When we developed the initial sound event localization and detection approach, due to the lack of a metric that was jointly measuring the localization and detection performance, we used separate metrics for localization and detection for our evaluation. This was not a fair evaluation of such a method, hence we proposed a set of new metrics for joint measurement of localization and detection. This code repository implements the new metrics and compares the performance with a test set of outputs from the original method.
We extended the SELD task in DCASE 2020 for dynamic scenes, with both moving and stationary sound events. The baseline method for this task differed in the following ways in comparison to the SELDnet method.
Features: The original SELDnet employed naive phase and magnitude components of the spectrogram as the input feature for all input formats of audio. In this baseline method, we use separate features for first-order Ambisonic (FOA) and microphone array (MIC) datasets. As the interaural level difference feature, we employ the 64-band mel energies extracted from each channel of the input audio for both FOA and MIC. To encode the interaural time difference features, we employ intensity vector features for FOA, and generalized cross-correlation features for MIC.
Loss/Objective: The original SELDnet employed mean square error (MSE) for the DOA loss estimation, and this was computed irrespective of the presence or absence of the sound event. In the current baseline, we used a masked-MSE, which computes MSE only when the sound event is active in the reference.

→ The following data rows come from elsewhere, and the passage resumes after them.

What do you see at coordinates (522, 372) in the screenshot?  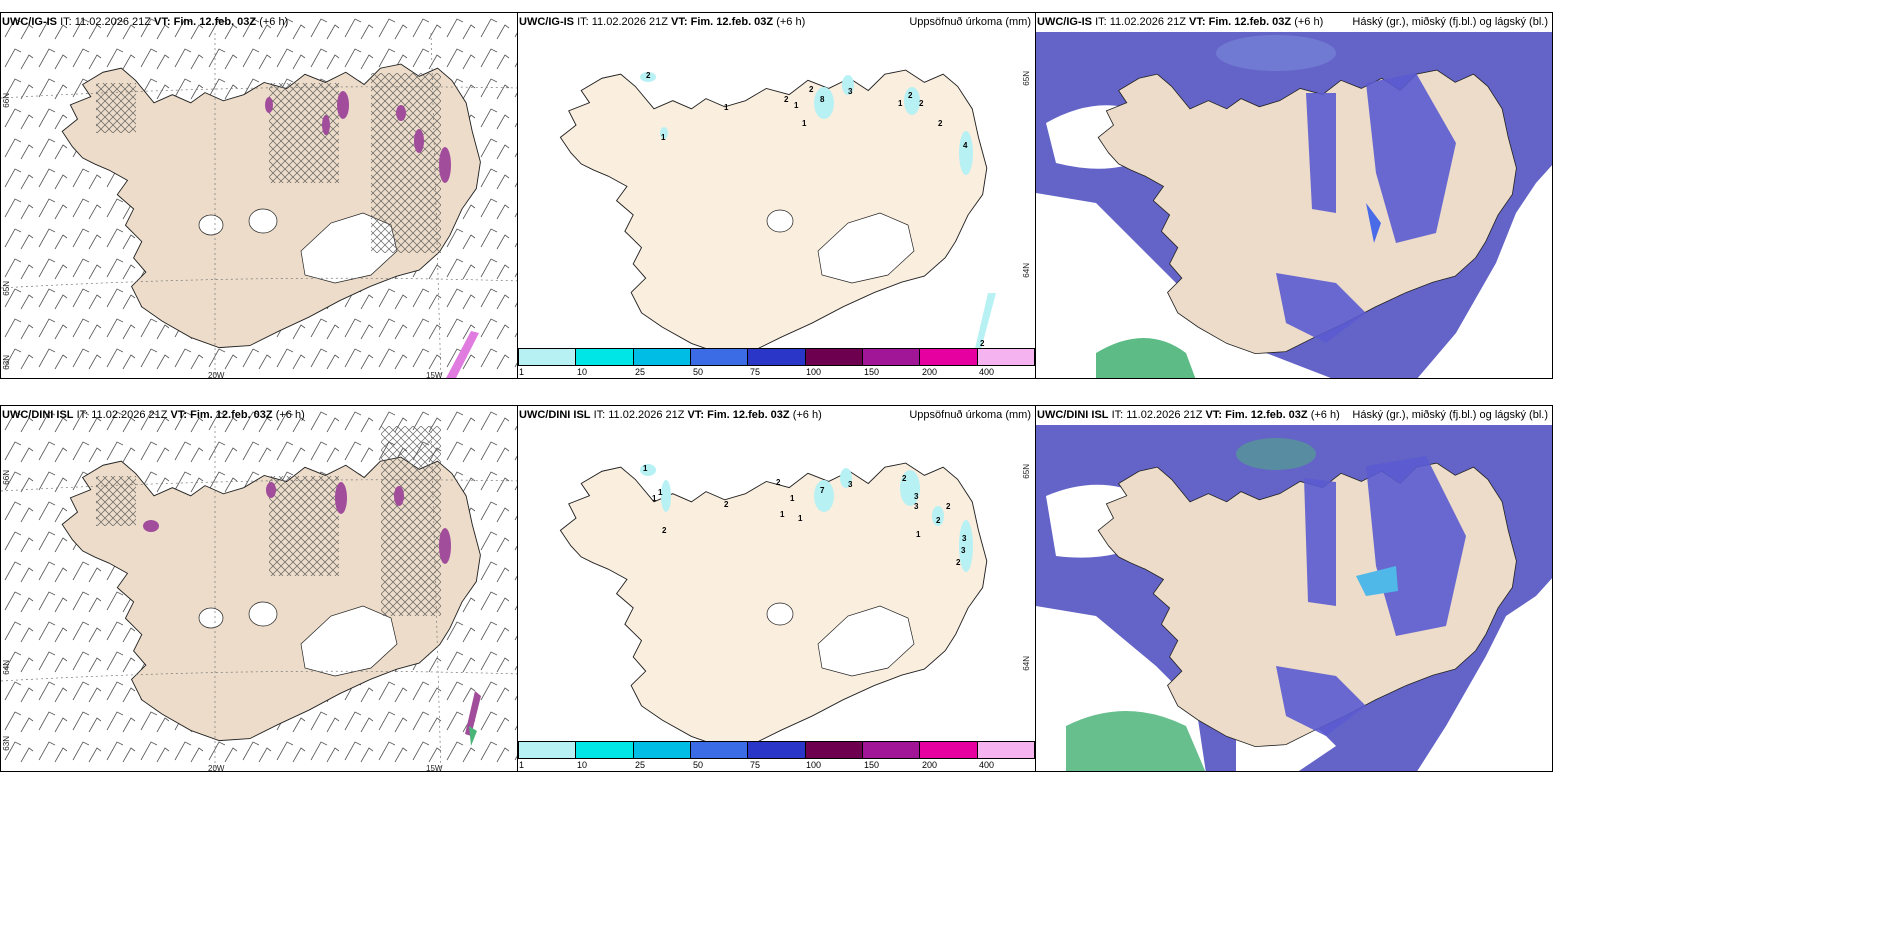 I see `colorbar-tick: 1` at bounding box center [522, 372].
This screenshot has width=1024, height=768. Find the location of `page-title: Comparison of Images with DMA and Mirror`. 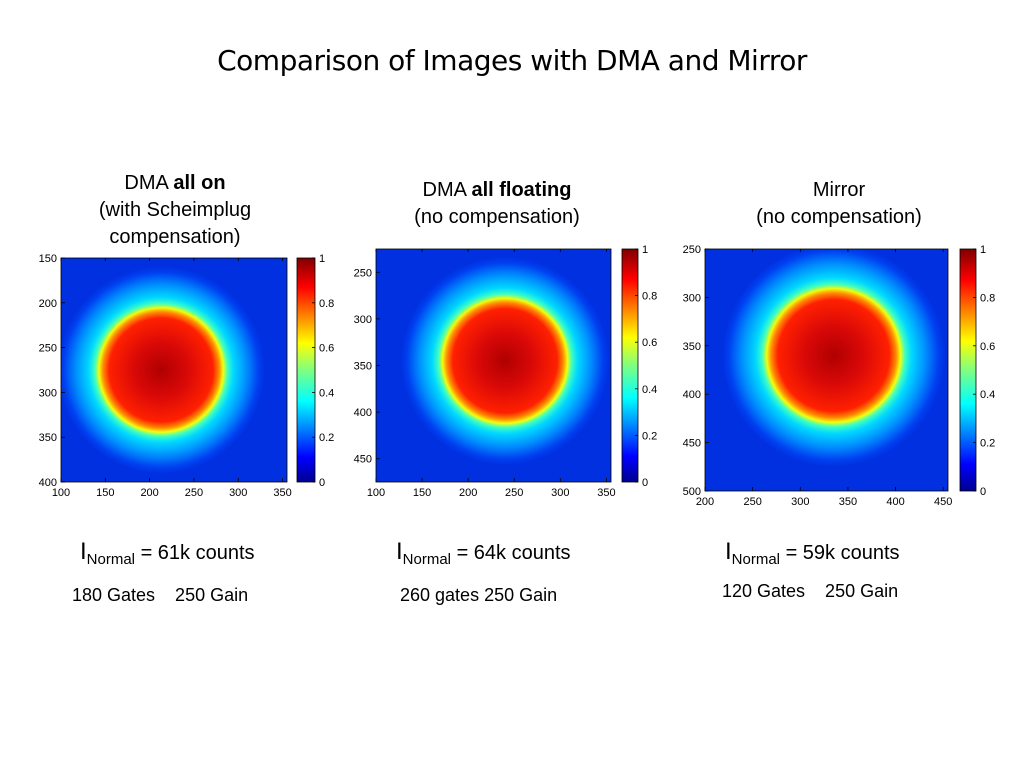

page-title: Comparison of Images with DMA and Mirror is located at coordinates (512, 60).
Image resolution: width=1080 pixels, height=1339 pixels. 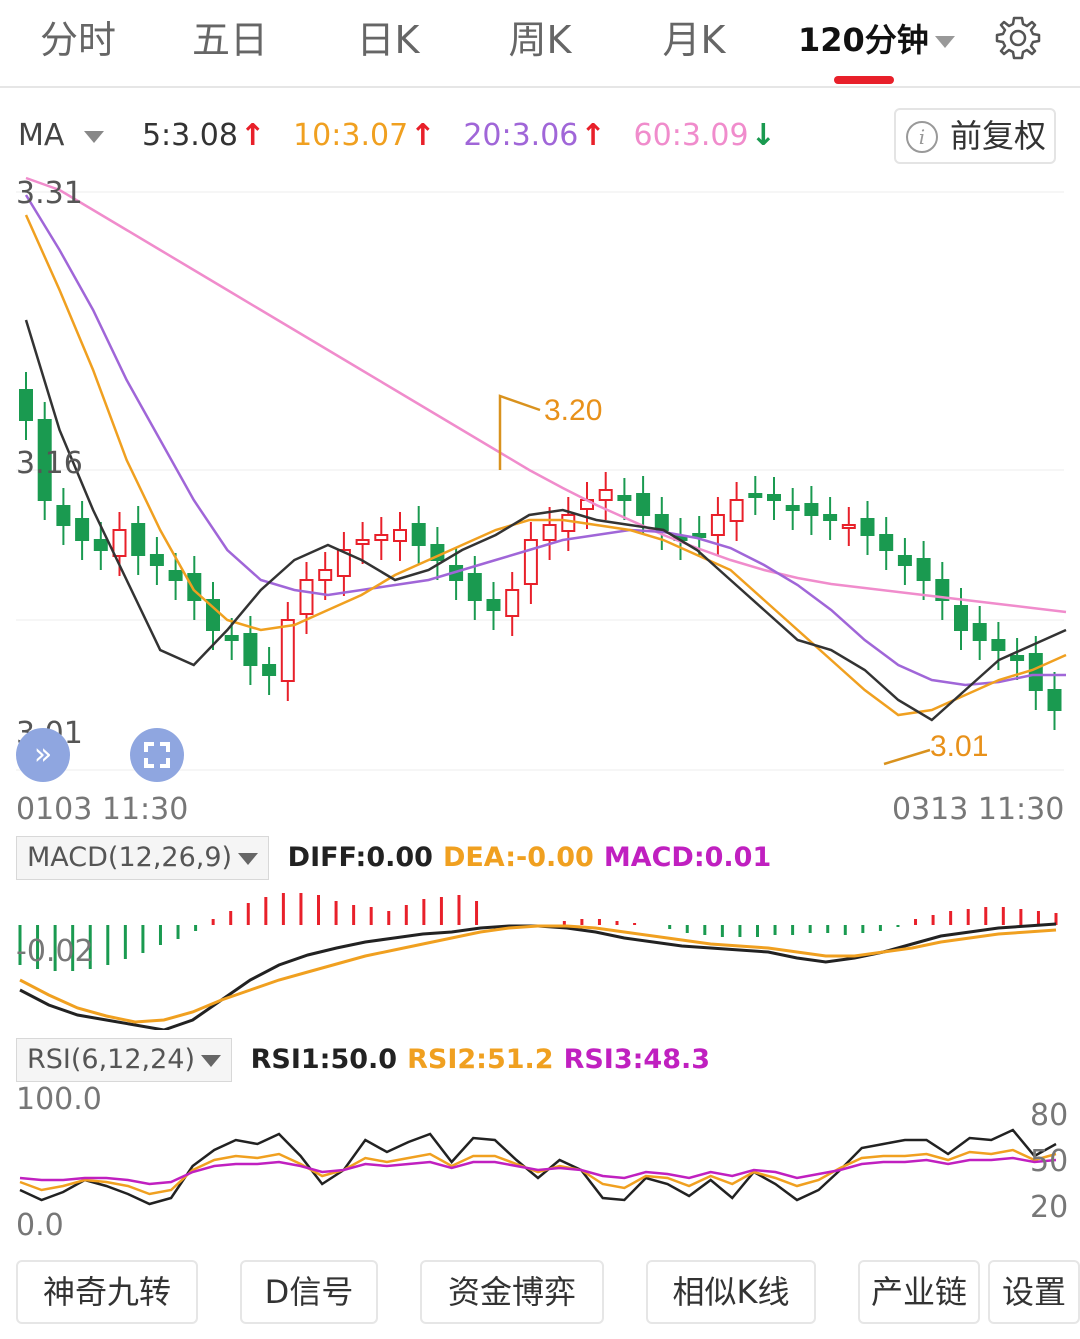 I want to click on tab-120-minute-label: 120分钟, so click(x=864, y=40).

Evaluation metrics: The performance of the original SELDnet was evaluated with stand-alone metrics for detection and localization. Mainly because there was no suitable metric that could jointly evaluate the performance of localization and detection. Since then, we have proposed a new metric that can jointly evaluate the performance, and we employ this new metric for evaluation here.
We extended the SELD task in DCASE 2021 for dynamic scenes with directional interference noise. In comparison to the DCASE2020 baseline that employed multi-task output, we simplified the model architecture by employing the ACCDOA format, which encodes both SED and DOA information in one single output.
We extended the SELD task in DCASE 2022 for real-life recordings. We extended the DCASE2021 baseline to use Multi-ACCDOA which enables the detection of multiple instances of the same class. Additionally, we added support to SALSAlite features that have been shown to improve the SELD performance for microphone array input.